• _Aim of the exercise_: Take the line containing "Task: Go to the Field Label tab" and every line below it through the end of the entries, and output them verbatim, pictures excluded.

• _Source records_:
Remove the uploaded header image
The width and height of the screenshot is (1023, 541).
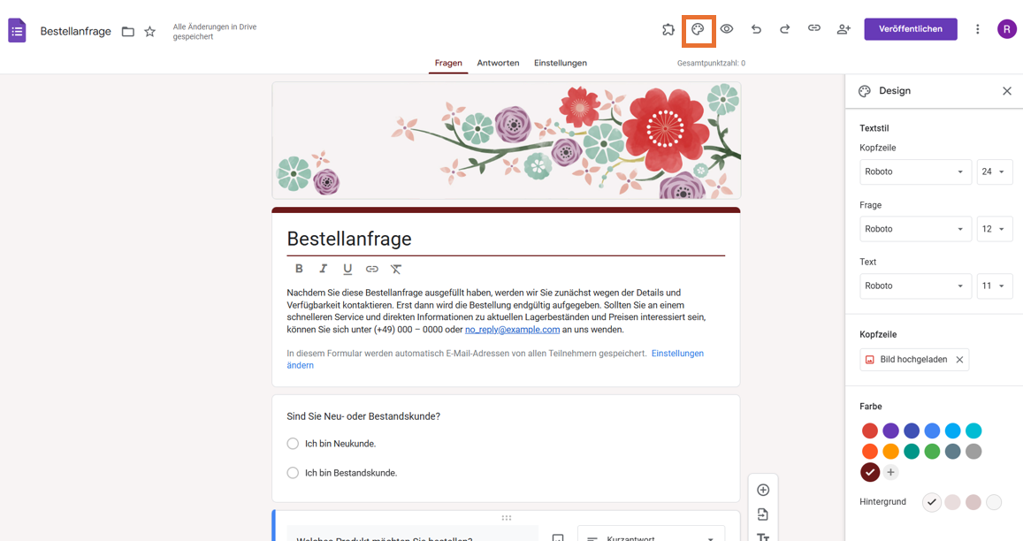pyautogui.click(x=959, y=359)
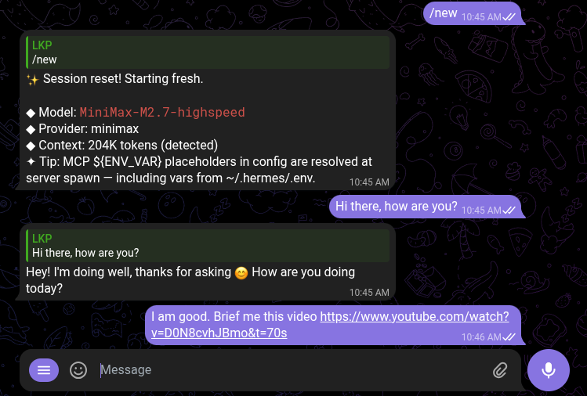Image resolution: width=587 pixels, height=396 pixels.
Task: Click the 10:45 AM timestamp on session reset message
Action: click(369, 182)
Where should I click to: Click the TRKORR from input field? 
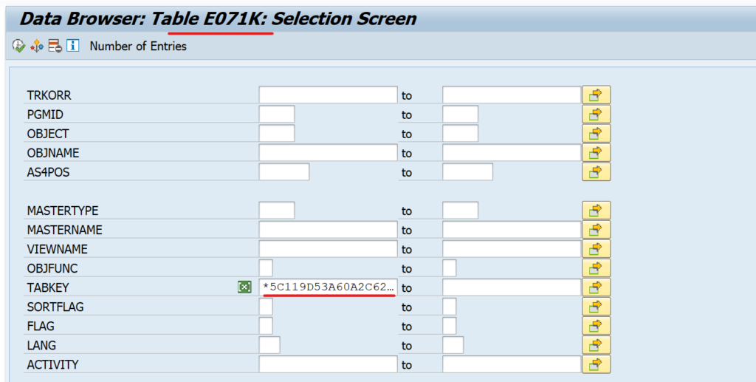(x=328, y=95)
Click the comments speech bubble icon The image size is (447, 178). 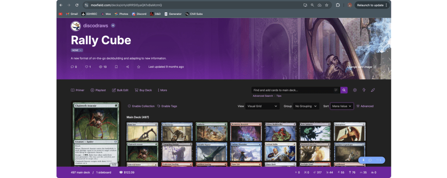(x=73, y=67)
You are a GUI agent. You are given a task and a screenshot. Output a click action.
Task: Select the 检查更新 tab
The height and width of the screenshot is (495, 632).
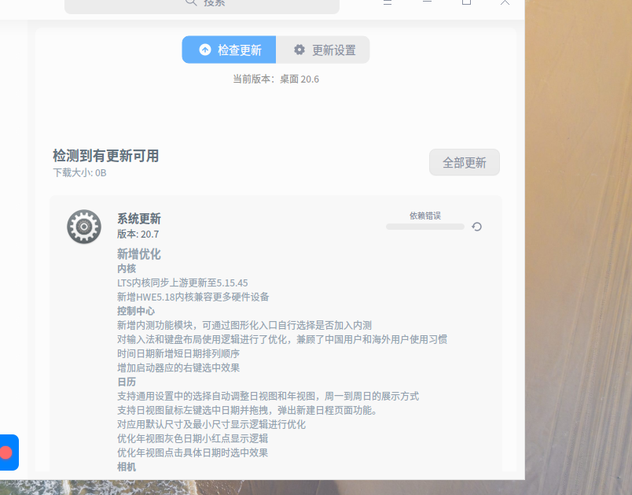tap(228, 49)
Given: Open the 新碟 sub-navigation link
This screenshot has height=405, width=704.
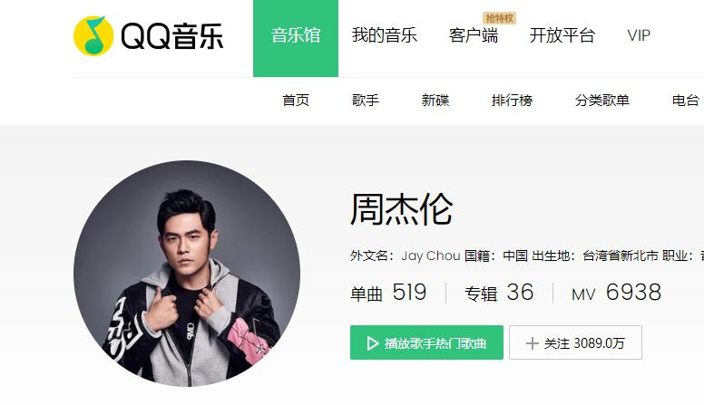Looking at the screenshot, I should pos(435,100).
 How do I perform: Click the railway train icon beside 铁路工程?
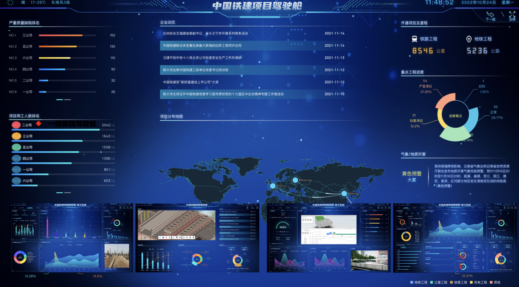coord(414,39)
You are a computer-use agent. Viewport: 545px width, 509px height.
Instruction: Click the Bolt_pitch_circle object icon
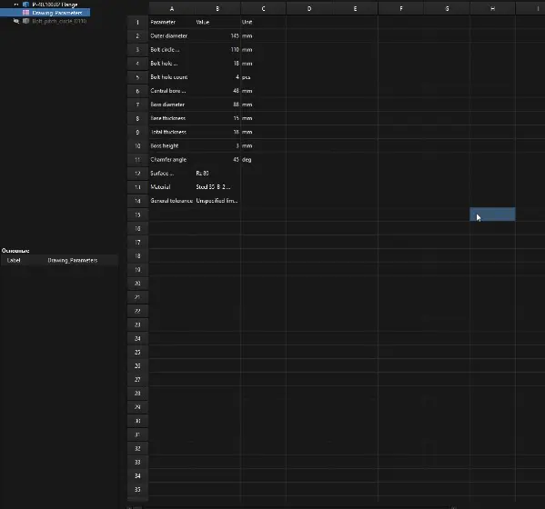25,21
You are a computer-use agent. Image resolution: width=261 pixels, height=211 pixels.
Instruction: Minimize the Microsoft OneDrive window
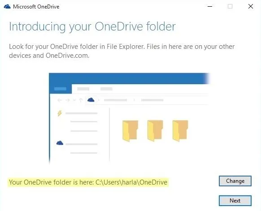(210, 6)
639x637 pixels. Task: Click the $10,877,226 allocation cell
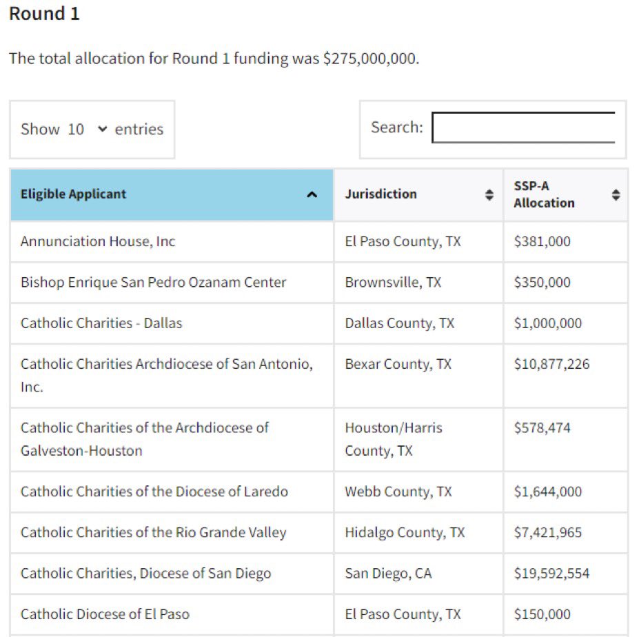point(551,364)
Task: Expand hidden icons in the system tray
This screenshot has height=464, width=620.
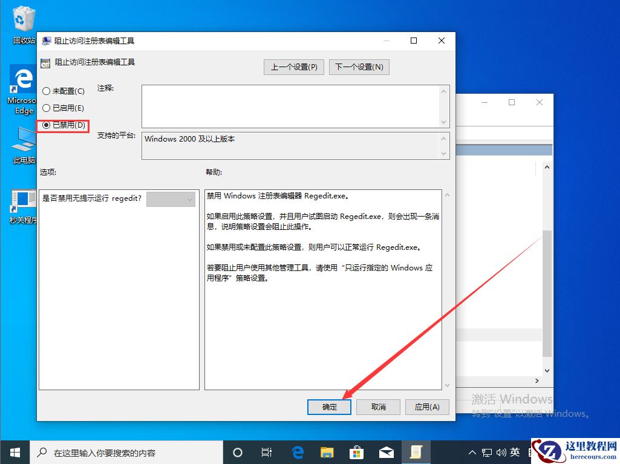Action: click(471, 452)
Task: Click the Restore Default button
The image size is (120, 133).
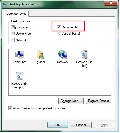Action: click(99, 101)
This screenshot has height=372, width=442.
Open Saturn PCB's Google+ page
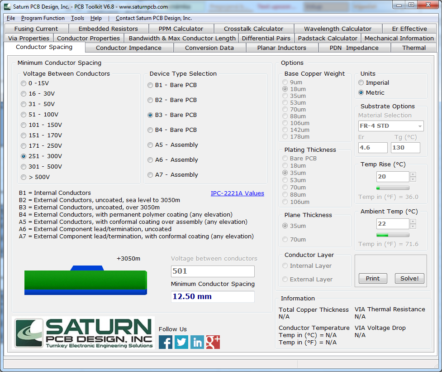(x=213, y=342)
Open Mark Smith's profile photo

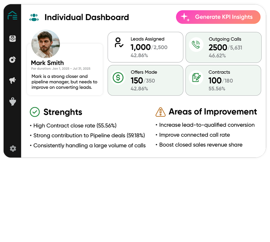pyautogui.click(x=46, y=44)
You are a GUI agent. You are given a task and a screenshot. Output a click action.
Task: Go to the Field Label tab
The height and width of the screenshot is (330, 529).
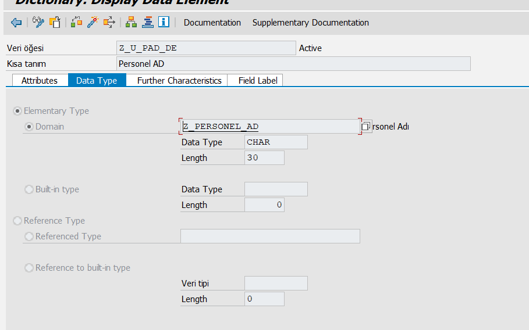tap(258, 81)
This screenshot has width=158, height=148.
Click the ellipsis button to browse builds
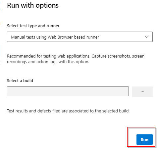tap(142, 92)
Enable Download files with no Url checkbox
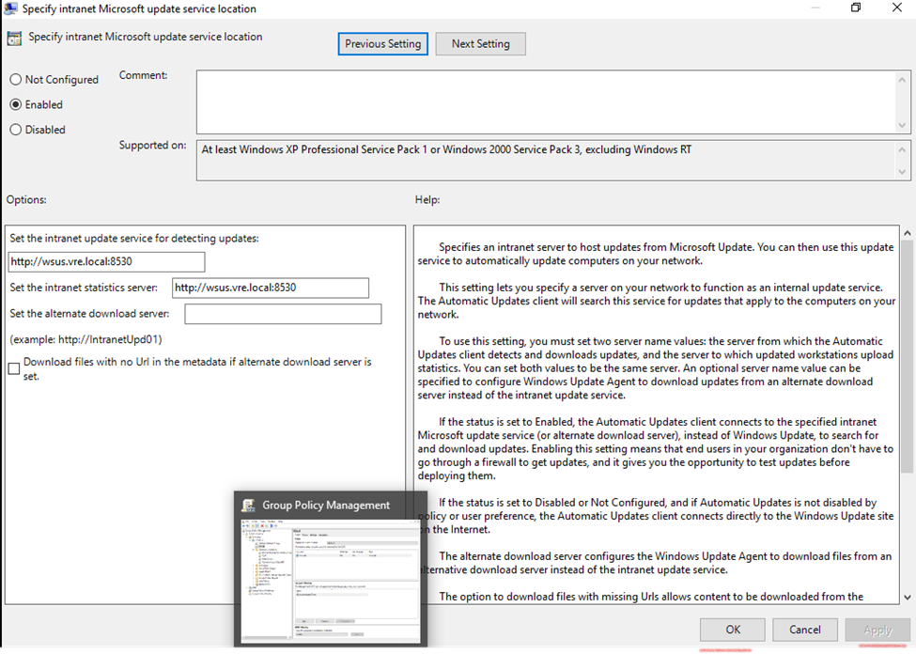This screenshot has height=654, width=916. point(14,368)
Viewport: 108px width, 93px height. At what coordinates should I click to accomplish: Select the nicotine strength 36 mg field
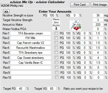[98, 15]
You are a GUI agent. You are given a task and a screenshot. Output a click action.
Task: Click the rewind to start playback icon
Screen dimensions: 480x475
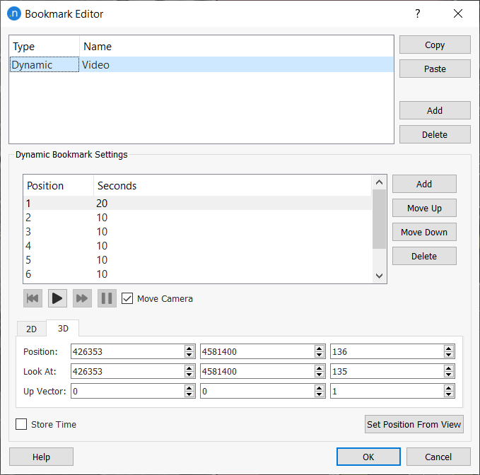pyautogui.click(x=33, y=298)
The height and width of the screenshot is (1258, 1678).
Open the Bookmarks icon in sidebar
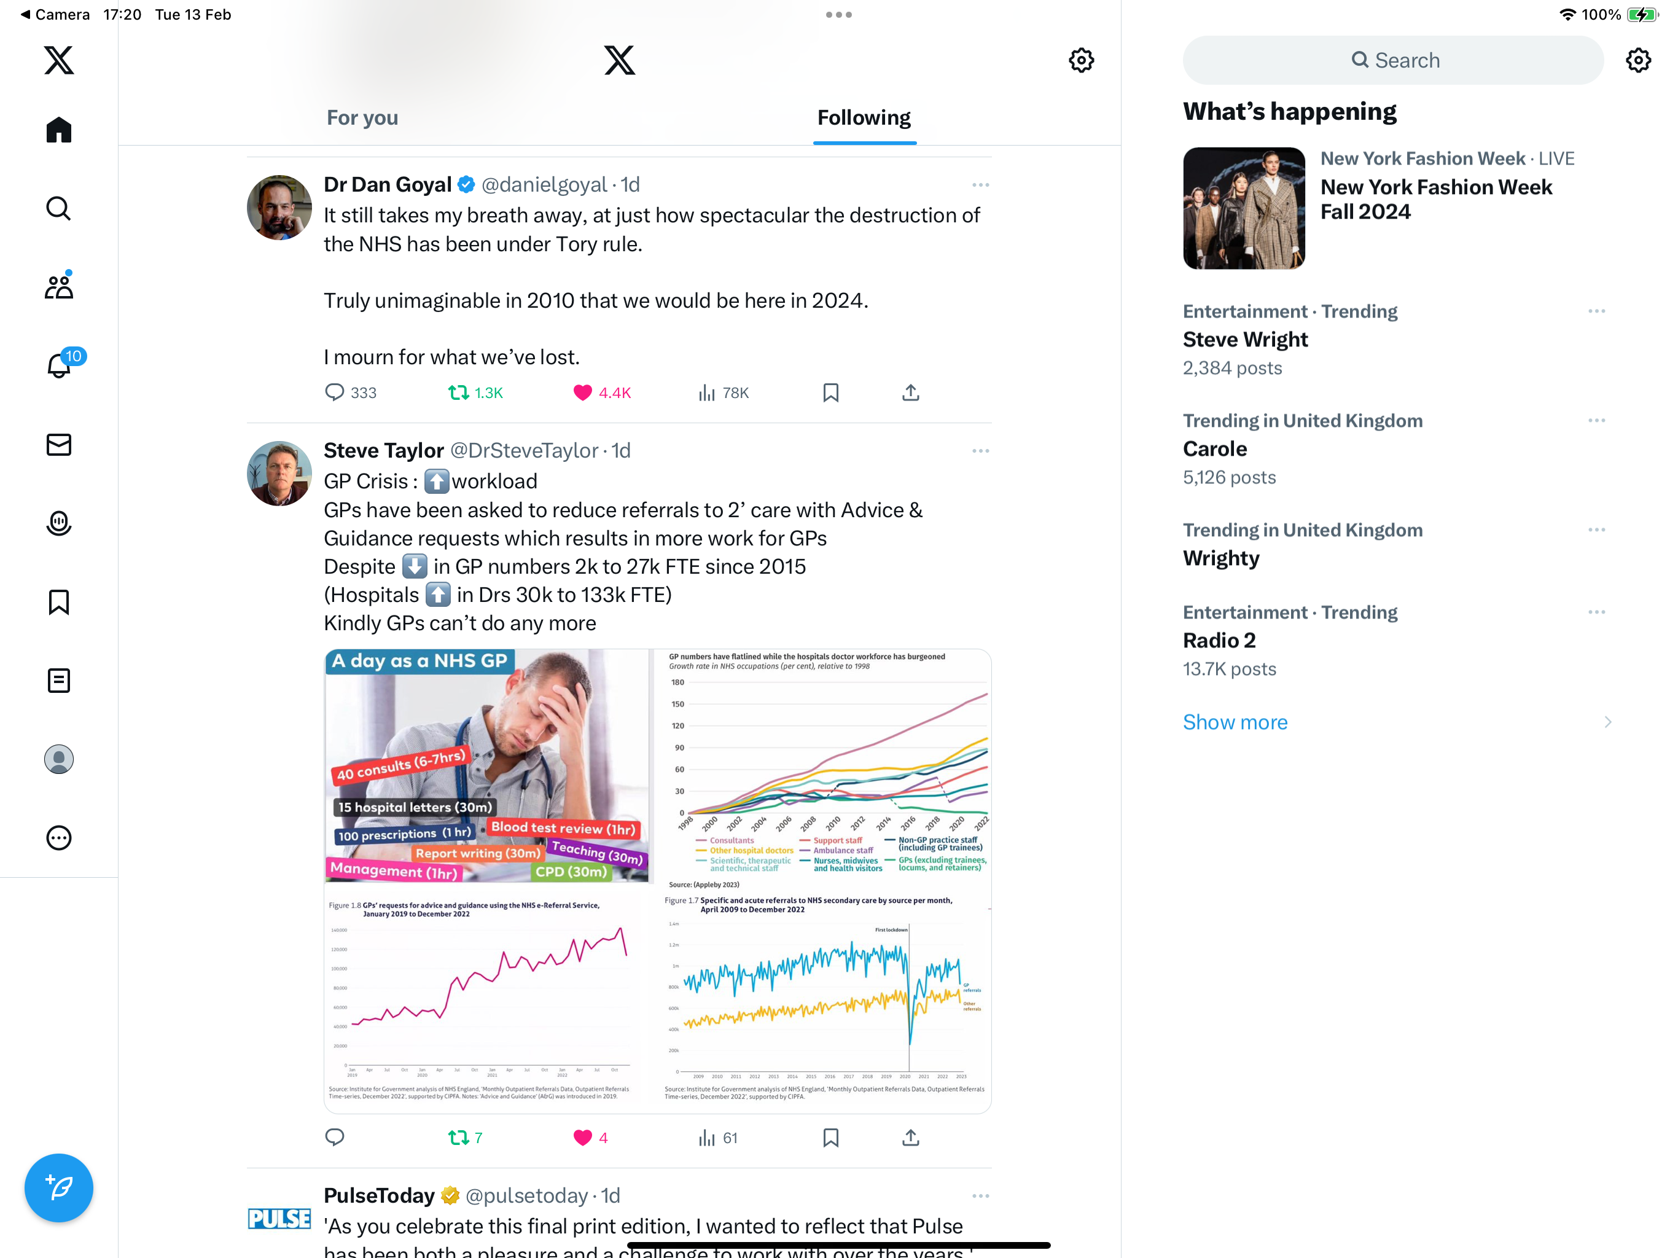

• _Result_:
Task: Go to the Field Label tab
The height and width of the screenshot is (330, 529).
tap(258, 81)
This screenshot has width=158, height=148.
Click the ellipsis button to browse builds
tap(142, 92)
Enable Download files with no Url checkbox
This screenshot has height=654, width=916. point(14,368)
Viewport: 108px width, 93px height. At what coordinates should I click to accomplish: Select the nicotine strength 36 mg field
[98, 15]
You are a GUI agent. You are given a task and a screenshot. Output a click action.
Task: Click the rewind to start playback icon
Screen dimensions: 480x475
pyautogui.click(x=33, y=298)
The height and width of the screenshot is (1258, 1678).
Open the Bookmarks icon in sidebar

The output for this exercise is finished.